> _TASK OBJECTIVE_:
Search the records below for the word "agent". Copy each line where it occurs.

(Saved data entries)
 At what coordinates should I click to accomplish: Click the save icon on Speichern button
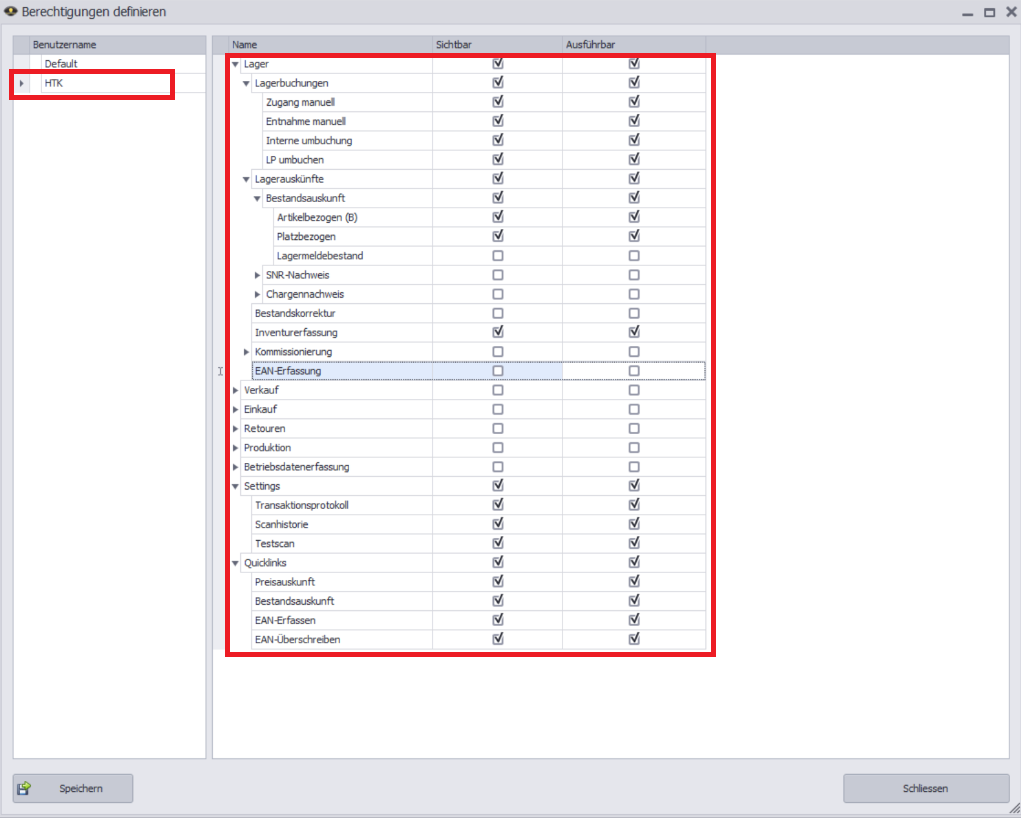24,789
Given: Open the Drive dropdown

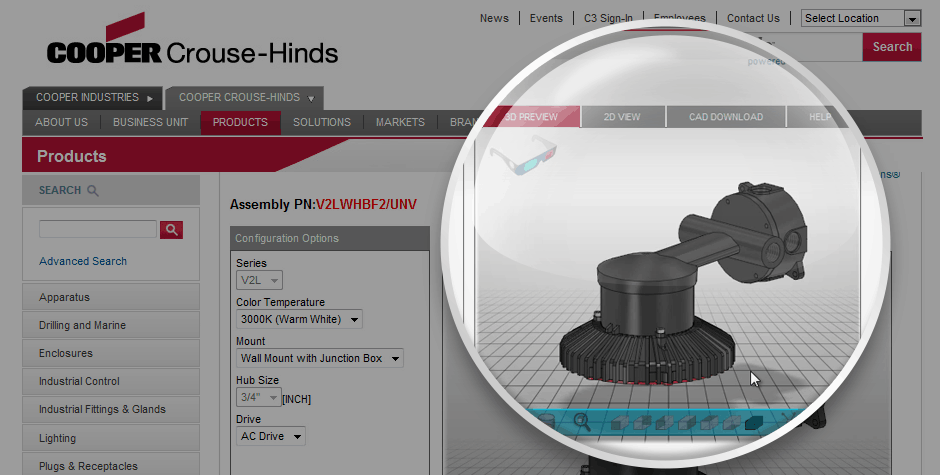Looking at the screenshot, I should (270, 436).
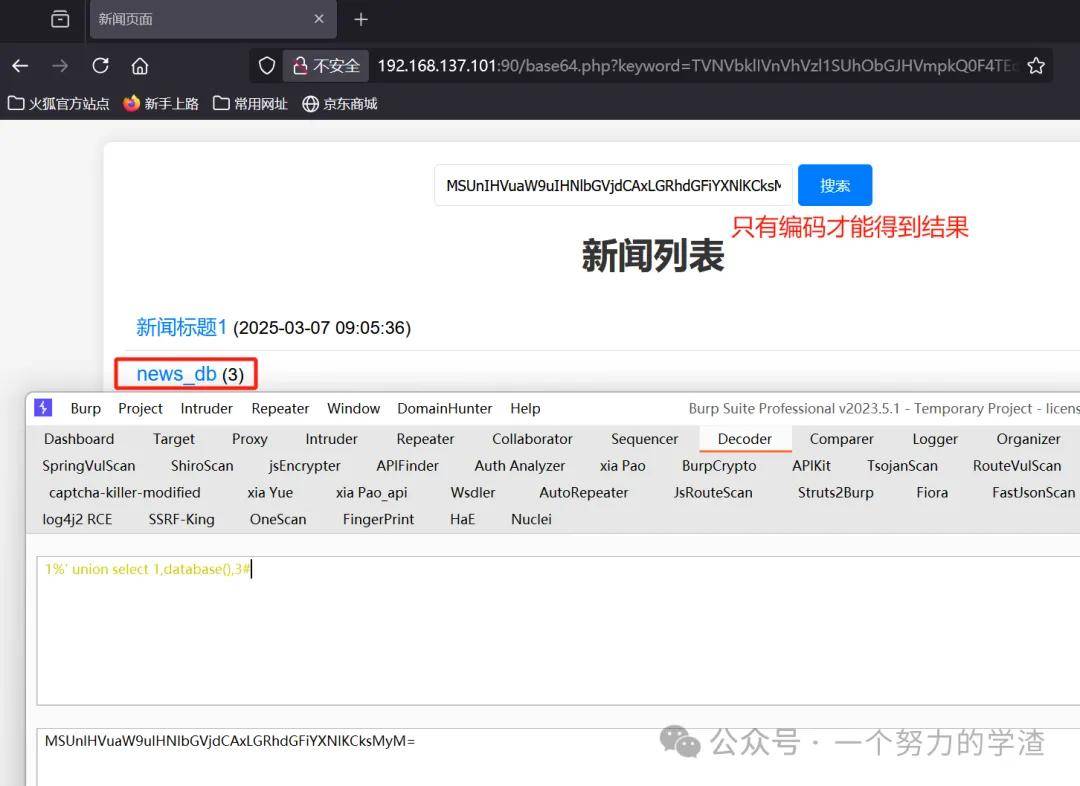Close the 新闻页面 browser tab
This screenshot has width=1080, height=786.
point(319,19)
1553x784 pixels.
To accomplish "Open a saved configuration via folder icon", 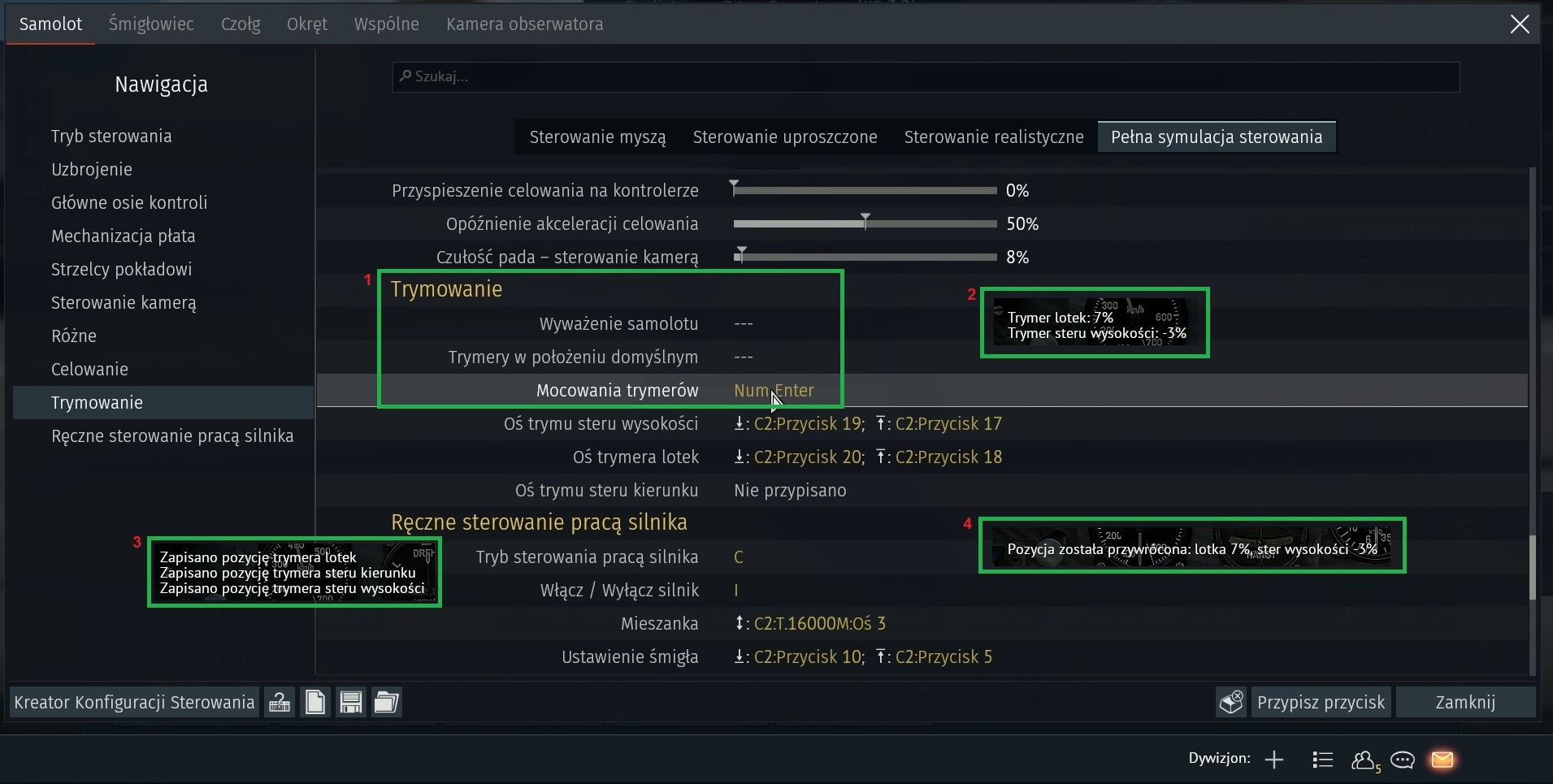I will [x=387, y=702].
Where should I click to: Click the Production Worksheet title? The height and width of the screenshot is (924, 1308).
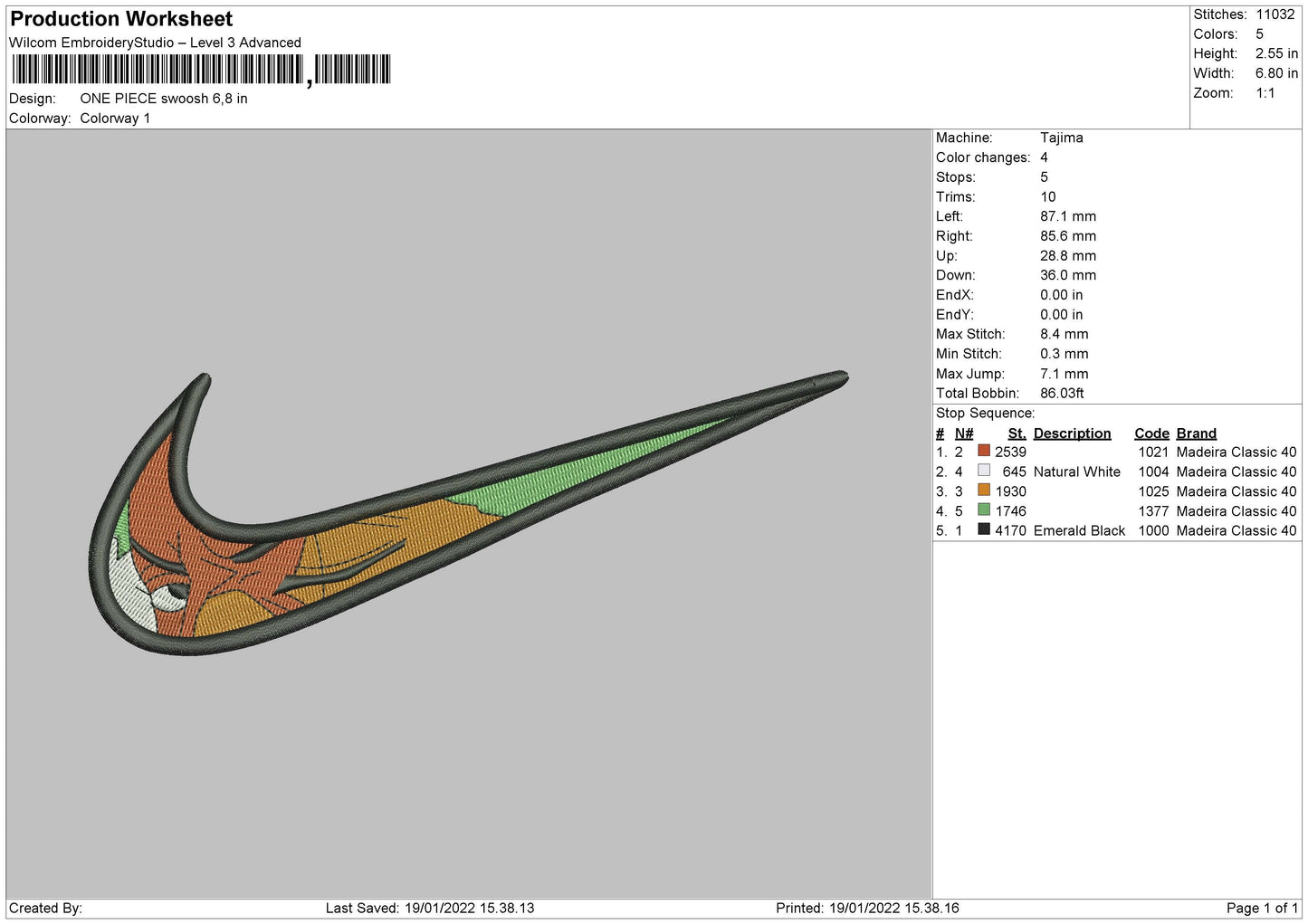(x=121, y=19)
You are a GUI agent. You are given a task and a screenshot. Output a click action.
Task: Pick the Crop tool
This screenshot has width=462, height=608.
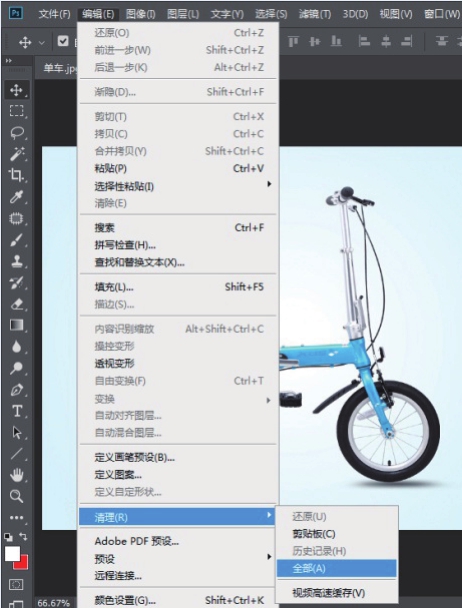(x=16, y=175)
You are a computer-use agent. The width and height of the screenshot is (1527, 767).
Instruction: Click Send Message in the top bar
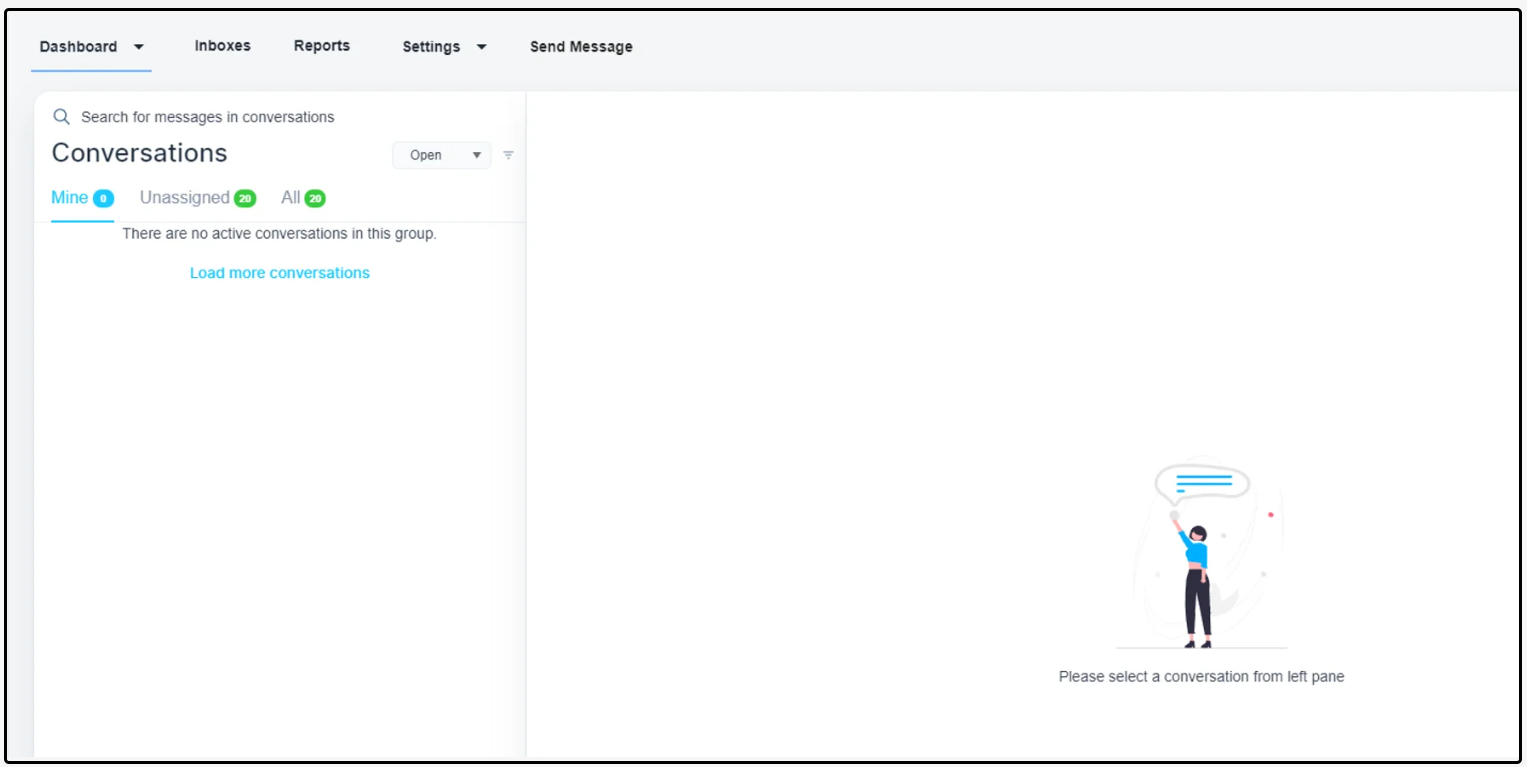point(581,47)
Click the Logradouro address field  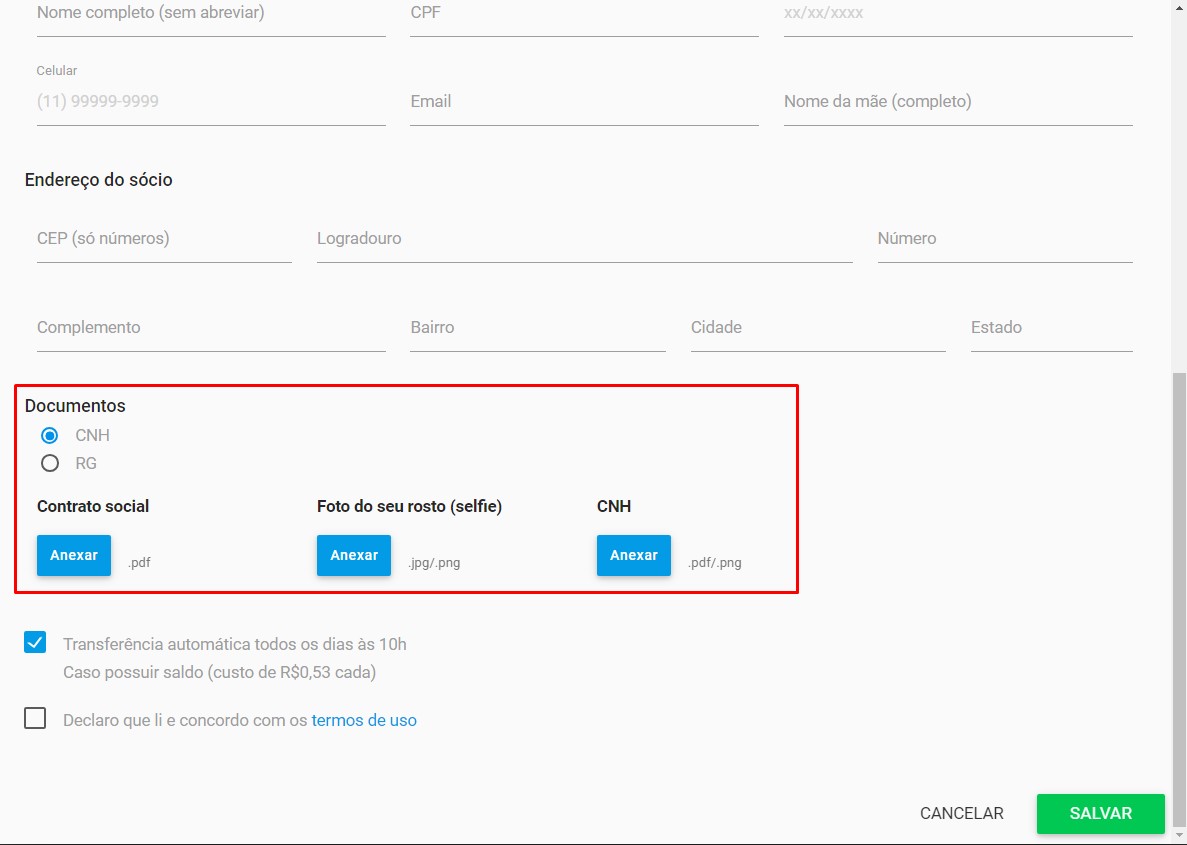pyautogui.click(x=584, y=239)
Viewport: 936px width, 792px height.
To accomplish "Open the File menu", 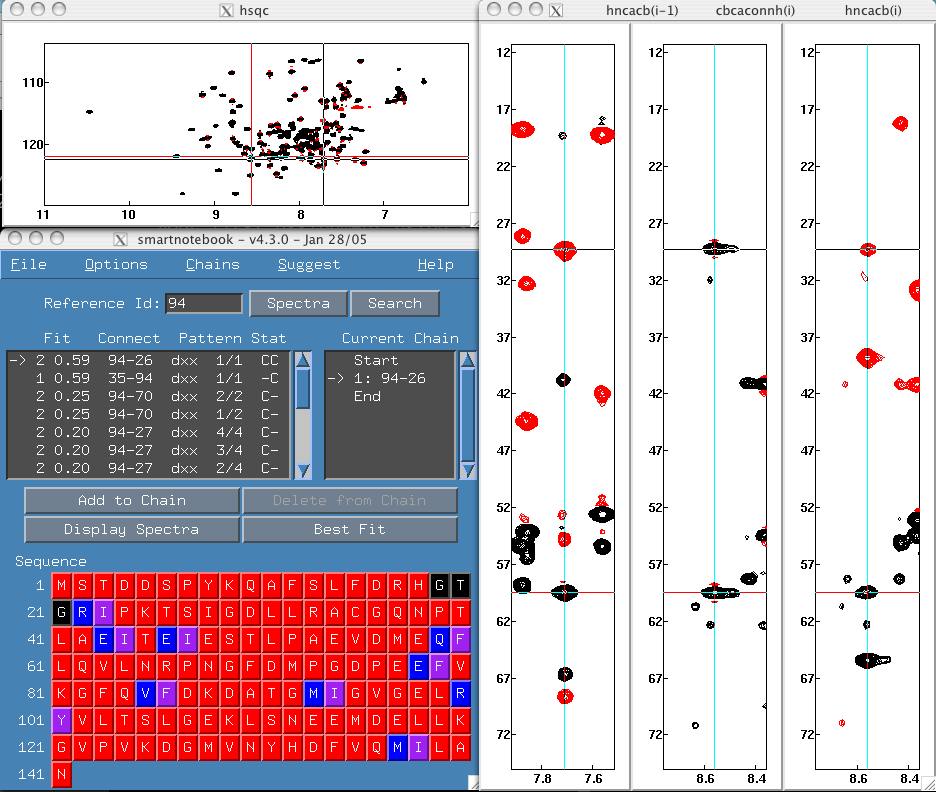I will point(28,265).
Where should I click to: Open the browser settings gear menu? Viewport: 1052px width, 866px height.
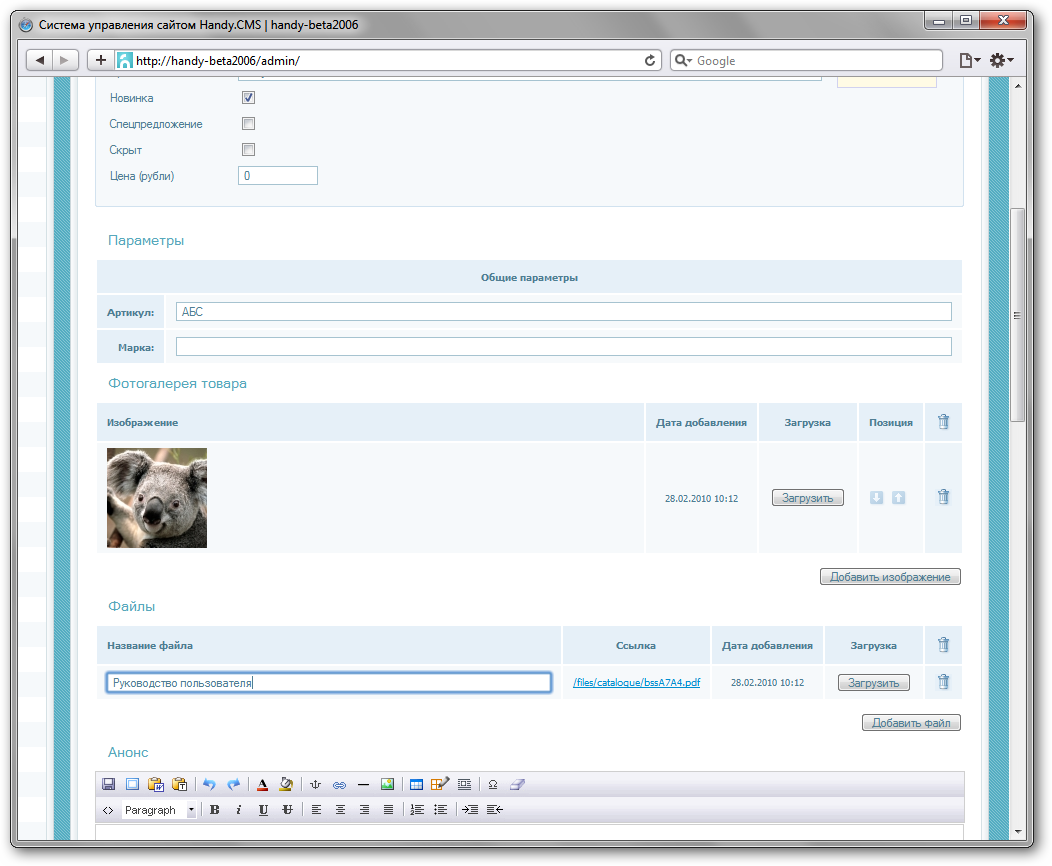pos(1001,61)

> _ANSWER TO THE PROBLEM_:
You are a GUI agent. You are given a task and a screenshot. Output a click action.
You are a computer-use agent. The width and height of the screenshot is (1527, 767).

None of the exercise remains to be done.